These past couple of years, Eid vacation (the end of Ramadan) has fallen towards the beginning of the fall semester, making it the perfect time to visit Europe. The weather is still warm and the sun still up but both the summer crowds and inflated high season summer prices are starting to go down. I had made recent trips to Greece, Turkey, Czech Republic, Slovakia and Poland in the past couple of years so with Eid 2010 falling in September; I decided to return to Eastern Europe. For this trip I selected Hungary and Romania as my choice with a rendezvous in Serbia’s capital city, Belgrade along the way.
The first stop was Hungary’s majestic capital city, Budapest. With no direct flights from Qatar to any of these places at the time of writing, the easiest and cheapest way to get there was via Istanbul on Turkish Airlines. Fortunately, thanks to the Istanbul Airport’s duty free shops’ generous portions of free Turkish delight samples and very affordable and relaxing water massage machine, the 5 hour both-ways transit was nowhere near as vexing as at first envisioned. There wasn’t any free internet or enough time to go into the city but if you like Turkish Delights as I do - then Istanbul Airport is not that bad a place to be stuck in for a couple of hours.Located on the Danube River, Budapest is without a doubt one of the world’s finest cities. The river literally splits the city into two districts in which the city derives its name from with ‘Buda’ located on the west bank and ‘Pest’ on the east. Historic monuments and buildings line up along both sides of the river. Perhaps the finest of these is the almost surreal neo-gothic parliament building which dominates the city’s skyline. Across the river lies the Var – a walled plateau which contains the Buda Palace, the Hungary National Gallery and a plethora of various other museums and monuments.One could spend days, if not weeks wandering around Budapest’s time-honored streets as I did but there are also many interesting side trips to be made. One part of Hungary’s epic history that is not prevalent in its capital city’s architecture is the 40 years that Hungary spent under communist rule. This is because most of the monuments forcefully erected during this period can all be found in one place, at the Statue Park. The park is filled with statues and monuments of communist propaganda and is well worth the trip to its rather remote suburban location. On my final day in Hungary, I took the train northwest to the riverside towns of Eszertgorm and Szentendre. The main attraction in Eszertgorm is the stunning Bascilla which dominates its skyline. Perched on a hilltop overlooking the Danube, the Eszertgorm Basicilla, Hungary’s largest cathedral is certainly a stunning site. I even walked up to the cupola and the walk around its exterior and while it’s certainly not for agoraphobics, the views from the top are breathtaking!

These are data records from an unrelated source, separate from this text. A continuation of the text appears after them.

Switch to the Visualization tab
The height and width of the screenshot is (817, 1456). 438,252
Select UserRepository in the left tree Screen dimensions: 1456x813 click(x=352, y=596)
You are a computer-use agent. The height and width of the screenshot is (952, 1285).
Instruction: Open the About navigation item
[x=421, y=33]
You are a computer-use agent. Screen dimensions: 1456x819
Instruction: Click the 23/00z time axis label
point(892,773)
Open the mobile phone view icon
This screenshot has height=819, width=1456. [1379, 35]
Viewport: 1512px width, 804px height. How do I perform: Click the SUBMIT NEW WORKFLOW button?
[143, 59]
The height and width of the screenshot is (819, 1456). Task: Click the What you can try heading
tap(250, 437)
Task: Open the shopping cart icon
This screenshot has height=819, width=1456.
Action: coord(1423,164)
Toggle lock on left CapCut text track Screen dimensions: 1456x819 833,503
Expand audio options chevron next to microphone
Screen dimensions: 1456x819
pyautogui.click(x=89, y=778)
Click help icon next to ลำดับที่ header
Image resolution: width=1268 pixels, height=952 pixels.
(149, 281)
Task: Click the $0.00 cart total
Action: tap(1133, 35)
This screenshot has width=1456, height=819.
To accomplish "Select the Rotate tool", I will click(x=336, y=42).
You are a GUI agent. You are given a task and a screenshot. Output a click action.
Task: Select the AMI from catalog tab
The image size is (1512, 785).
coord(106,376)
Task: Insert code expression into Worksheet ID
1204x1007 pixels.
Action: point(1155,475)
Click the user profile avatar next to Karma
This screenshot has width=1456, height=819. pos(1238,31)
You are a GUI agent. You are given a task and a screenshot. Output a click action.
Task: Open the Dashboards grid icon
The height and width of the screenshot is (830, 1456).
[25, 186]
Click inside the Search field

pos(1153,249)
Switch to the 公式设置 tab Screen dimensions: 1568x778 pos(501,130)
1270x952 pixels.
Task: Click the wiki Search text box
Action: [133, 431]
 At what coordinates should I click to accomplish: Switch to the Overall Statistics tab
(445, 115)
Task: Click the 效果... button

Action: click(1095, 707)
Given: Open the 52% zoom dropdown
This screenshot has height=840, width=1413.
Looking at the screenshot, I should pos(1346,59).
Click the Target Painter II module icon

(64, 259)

The only downfall to Budapest, apart from the constant rain, is that the thriving nightlife that I’d later find in some of Hungary’s neighboring capital cities of Bucharest and Belgrade is a little harder to find. My hotel, the Kalvin House, was conveniently located right in the heart of the Pest side of the city, just a couple of blocks away from the Szabadsag Bridge and the Vaci Utca pedestrian street. While the latter was quite vibrant during the day, things seemed to close down pretty early at night. There’s still plenty to do after dark in Hungary, it’s just most of it seems to cater more for tourists. I still did however find my fair share of entertainment. I managed to get my football fix by attending the Hungary vs. Moldova European qualifier. It actually turned out to be quite an experience! I also attended a Hungarian music & dance show put on by the Danube Folk Ensemble at the Danube Patola Theatre.